Quarterback Skylar Thompson is another individual who’s synonymous with the Wildcats. He went out with a bang on his final game playing alongside his brothers. Thompson completed 21 of his 28 passes, for 259 yards and three touchdowns.

Not to mention he was also named the Texas Bowl MVP. Thompson’s performance was a reflection of the legacy he left with the program, and that made Klieman proud.

“For him to be on point like he was, and know that people were coming after him, and hanging in there and throwing some strikes, he was phenomenal,” he said.

All-American running back Deuce Vaughn had a monster outing and carved up LSU’s defense like Thanksgiving turkey. Vaughn finished with 157 yards on the ground and scored four total touchdowns. It was the most-ever in a bowl game by a Kansas State player.

It was also Vaughn’s ninth game this season of surpassing the century mark in rushing. In Klieman’s eyes, Vaguhn is what makes the Wildcats’ offense go, and arguably the most important player on the roster.

“He’s the best player in college football, in my opinion and for a reason, a consensus first-team All-American,” the 54-year old coach said. “Most humble kid I’ve been around, but he’s a workhorse and our players love him.”
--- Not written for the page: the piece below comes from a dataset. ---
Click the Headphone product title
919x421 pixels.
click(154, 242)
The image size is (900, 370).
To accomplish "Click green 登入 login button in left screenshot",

Wide receiver Phillip Brooks finished with a game-high, seven catches, but it was Malik Knowles who caught two touchdowns. Although Kansas State’s offensive line allowed two sacks, the unit played arguably its’ best game of the season. Thompson had time to throw in the pocket throughout the night and gaping holes were opened for Vaughn to run through.

Kansas State (8-5) finished with 134 more yards of total offense than LSU and ran 14 additional plays. The Wildcats also dominated in time of possession and held the ball for nearly five minutes longer than the Tigers.

On defense linebacker Daniel Green led the Wildcats with a team-high, six total tackles. Although Kansas State’s defense didn’t generate any sacks, safeties Russ Yeast and Ross Elder each picked off a pass. The Wildcats’ defense held the Tigers to 308 yards of total offense, which tied for their second-lowest output of the season.

Above all, Kansas State was able to snap a three-game losing streak. There was a lot of purple and white in the venue, and Klieman is grateful of the support from fans.

“My hat’s off to K-State nation and the fan base for coming out, what an electric crowd.”